## Benchmarks results analysis

In this section, we demonstrate how to analyse the result of the benchmark using the same data presented in the paper.


### Hardness of the MDPs in the benchmark
In order to investigate the hardness of the MDPs in the benchmark, we position each MDP according to their diameters and environmental value norms.


In [None]:
import os
import re
import seaborn as sns
from glob import glob

import matplotlib
from matplotlib import cm
from matplotlib import pyplot as plt
from IPython.display import display, HTML

from colosseum.experiments.analyze import analyze
from colosseum.experiments.visualisation import experiment_summary2
from colosseum.experiments.utils import retrieve_experiment_prms, retrieve_n_seed
from colosseum.utils.benchmark_analysis import plot_labels_on_benchmarks_hardness_space
from colosseum.utils.miscellanea import clear_th, get_all_mdp_classes


def crs_in_hardness_space(exp_to_show):
    color_map = cm.get_cmap("Reds")
    df = experiment_summary2(glob(f"{exp_to_show}{os.sep}logs{os.sep}**"))
    df_numerical = df.applymap(lambda s: float(re.findall("\d+\.\d+", s)[0]))

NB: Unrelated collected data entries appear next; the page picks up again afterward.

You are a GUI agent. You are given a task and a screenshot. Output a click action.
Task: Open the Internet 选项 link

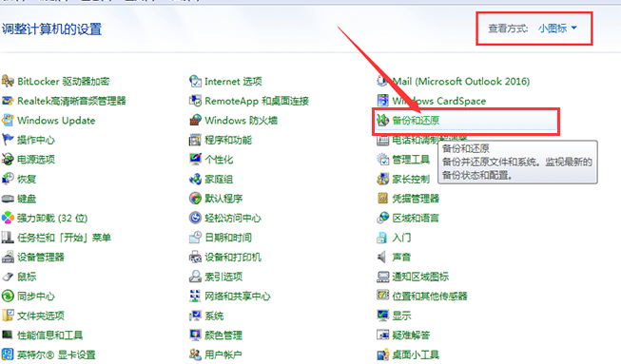(x=233, y=82)
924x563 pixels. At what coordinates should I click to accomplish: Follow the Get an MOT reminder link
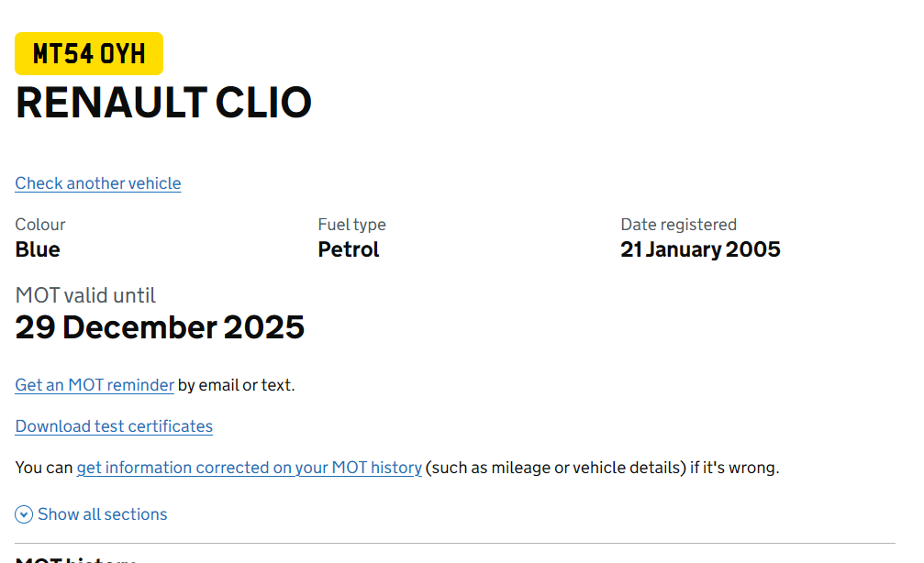coord(95,384)
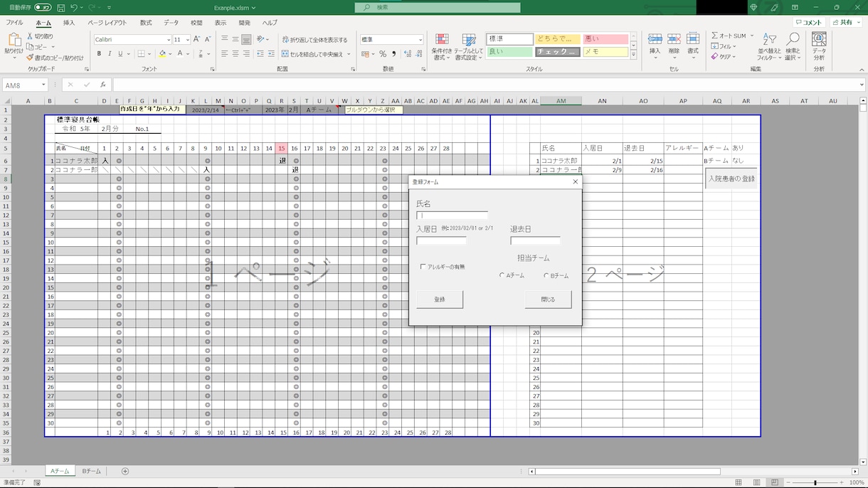
Task: Select the Aチーム radio button
Action: [x=502, y=275]
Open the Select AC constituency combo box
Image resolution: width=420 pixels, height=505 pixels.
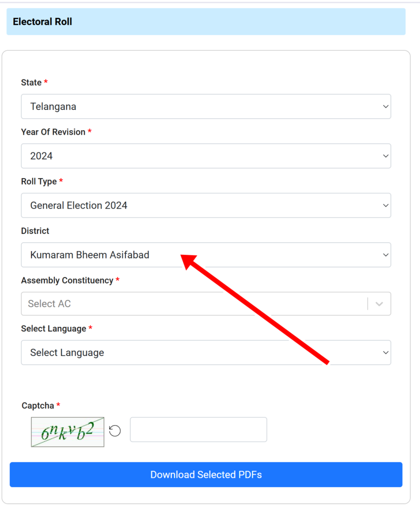(206, 304)
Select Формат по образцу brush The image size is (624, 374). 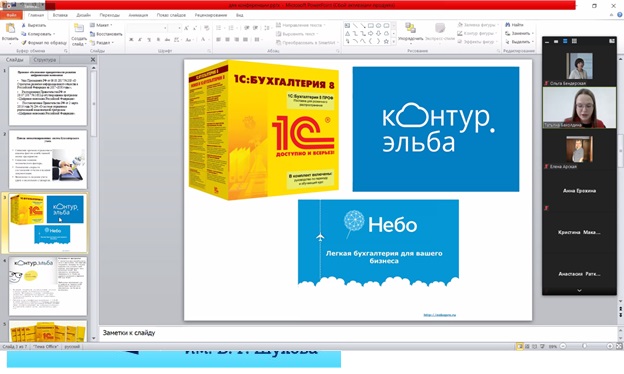tap(23, 43)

    fig, axes = plt.subplots(1, len(df.columns), figsize=(len(df.columns) * 7, 7))
    for i, (a, ax) in enumerate(zip(df.columns, axes.tolist())):
        plot_labels_on_benchmarks_hardness_space(
            exp_to_show,
            text_f=lambda x: df.loc[x, a]
            .replace("\\textbf", "")
            .replace("$", "")
            .replace("{", "")
            .replace("}", "")
            .replace("\\pm", "±")[:4],
            color_f=lambda x: color_map(
                df_numerical.loc[x, a] / df_numerical.loc[:, a].max()
            ),
            ax=ax,
            multiplicative_factor_xlim=1.1,
            underneath_x_label="\n" + ["(a)", "(b)", "(c)", "(d)"][i],
            set_ylabel=i == 0,
        )
        ax.set_title(clear_th(a))
    plt.tight_layout()
    plt.show()


sns.set_theme()

available_experiments = list(
    sorted(
        filter(
            lambda x: x.split(os.sep)[-1][0] != "_",
            glob(f"experiments_done{os.sep}*"),
        )
    )
)
assert available_experiments == [
    "experiments_done/benchmark_continuous_communicating",
    "experiments_done/benchmark_continuous_ergodic",
    "experiments_done/benchmark_episodic_communicating",
    "experiments_done/benchmark_episodic_ergodic",
]

### Cumulative regrets in hardness space

In order to illustrate how hardness measures relate with cumulative regret and empirically valide the benchmark, we place the average cumulative regret obtained by each agent in each continuous ergodic MDP in a coordinate that corresponds to the diameter and the environmental value norm of that MDP.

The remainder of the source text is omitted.